« Parodie du chariot brisé » (Mitate Kuruma-biki)
Utamaro Kitagawa (1753-1806), vers 1793.
Signé : « Utamaro hitsu »
Inscription : « Shihei daijin, Tomimoto Toyohina », « Sakura-Maru, Takashima Ohisa », « Umeô-Maru, Tachibanaya Otatsu », « Matsuô-Maru, Naniwaya Okita »

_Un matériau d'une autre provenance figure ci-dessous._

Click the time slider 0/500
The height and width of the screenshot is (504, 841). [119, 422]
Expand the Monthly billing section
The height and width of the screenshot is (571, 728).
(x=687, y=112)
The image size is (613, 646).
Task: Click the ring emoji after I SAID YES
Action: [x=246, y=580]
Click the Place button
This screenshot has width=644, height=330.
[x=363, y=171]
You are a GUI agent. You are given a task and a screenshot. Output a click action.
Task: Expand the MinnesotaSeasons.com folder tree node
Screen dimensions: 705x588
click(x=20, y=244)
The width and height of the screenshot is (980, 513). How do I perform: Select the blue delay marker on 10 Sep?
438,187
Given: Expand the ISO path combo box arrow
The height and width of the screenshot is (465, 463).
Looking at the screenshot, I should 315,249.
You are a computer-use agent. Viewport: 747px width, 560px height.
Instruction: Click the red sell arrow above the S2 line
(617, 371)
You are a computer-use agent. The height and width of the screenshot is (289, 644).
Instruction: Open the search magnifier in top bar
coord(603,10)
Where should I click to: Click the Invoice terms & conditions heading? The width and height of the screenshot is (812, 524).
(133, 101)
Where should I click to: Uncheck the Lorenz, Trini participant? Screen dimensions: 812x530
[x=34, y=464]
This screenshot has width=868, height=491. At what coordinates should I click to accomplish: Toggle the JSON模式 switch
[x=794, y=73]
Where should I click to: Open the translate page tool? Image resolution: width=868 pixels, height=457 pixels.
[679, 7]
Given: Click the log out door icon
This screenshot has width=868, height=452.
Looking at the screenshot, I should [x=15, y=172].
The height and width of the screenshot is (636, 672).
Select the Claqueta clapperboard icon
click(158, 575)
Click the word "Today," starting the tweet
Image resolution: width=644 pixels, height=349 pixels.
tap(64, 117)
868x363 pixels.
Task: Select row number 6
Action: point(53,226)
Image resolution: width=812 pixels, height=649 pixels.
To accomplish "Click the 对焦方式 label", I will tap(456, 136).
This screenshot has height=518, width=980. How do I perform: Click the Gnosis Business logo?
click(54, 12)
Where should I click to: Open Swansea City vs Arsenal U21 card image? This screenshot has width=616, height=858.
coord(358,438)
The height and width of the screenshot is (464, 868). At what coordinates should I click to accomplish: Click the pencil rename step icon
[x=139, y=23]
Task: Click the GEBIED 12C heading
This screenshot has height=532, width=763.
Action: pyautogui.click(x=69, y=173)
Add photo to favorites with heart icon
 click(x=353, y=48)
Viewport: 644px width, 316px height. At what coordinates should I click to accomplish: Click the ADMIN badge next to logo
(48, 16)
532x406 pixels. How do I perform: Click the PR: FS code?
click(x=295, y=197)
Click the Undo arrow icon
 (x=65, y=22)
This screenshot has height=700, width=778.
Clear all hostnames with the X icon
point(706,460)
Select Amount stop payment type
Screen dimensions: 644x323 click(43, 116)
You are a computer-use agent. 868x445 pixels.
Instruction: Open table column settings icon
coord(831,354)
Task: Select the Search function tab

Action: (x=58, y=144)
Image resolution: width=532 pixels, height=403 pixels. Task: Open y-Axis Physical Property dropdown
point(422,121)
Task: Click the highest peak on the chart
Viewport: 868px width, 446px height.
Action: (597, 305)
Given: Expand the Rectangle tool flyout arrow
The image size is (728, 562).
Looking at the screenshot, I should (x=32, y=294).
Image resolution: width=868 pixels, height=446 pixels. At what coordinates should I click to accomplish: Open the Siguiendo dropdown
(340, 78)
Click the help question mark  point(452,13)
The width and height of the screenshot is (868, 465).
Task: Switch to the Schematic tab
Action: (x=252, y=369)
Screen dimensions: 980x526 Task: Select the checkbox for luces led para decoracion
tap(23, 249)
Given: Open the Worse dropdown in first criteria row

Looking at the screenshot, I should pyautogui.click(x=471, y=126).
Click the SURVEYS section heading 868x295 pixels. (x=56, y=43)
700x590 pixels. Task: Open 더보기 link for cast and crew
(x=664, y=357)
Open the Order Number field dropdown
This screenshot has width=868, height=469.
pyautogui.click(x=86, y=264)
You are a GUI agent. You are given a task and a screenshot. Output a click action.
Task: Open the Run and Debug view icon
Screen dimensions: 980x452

Éditeur : Yama-Den. Cachet de censure : kiwame
Nishiki-e. Double ôban. 327 x 423 mm
BnF, département des Estampes et de la Photographie, RESERVE DE-11, J. B. 563
© Bibliothèque nationale de France
Cette parodie de la scène du début du troisième acte de la pièce de kabuki Sugawara denju tenari kagami, issue du théâtre de marionnettes, s'inspire d'un épisode de la vie de Sugawara no Michizane (845-903), gouverneur de la province de Sanuki, et de Fujiwara Tokihira. Le premier fut nommé ministre par l'empereur Daigo. En 901, les Fujiwara, jaloux, l'accusèrent de complot et il fut envoyé en exil dans une île au sud-ouest de l'archipel, le Kyûshû. Vingt ans après sa mort, Sugawara no Michizane fut réhabilité et vénéré par le peuple qui en fit le dieu de la culture.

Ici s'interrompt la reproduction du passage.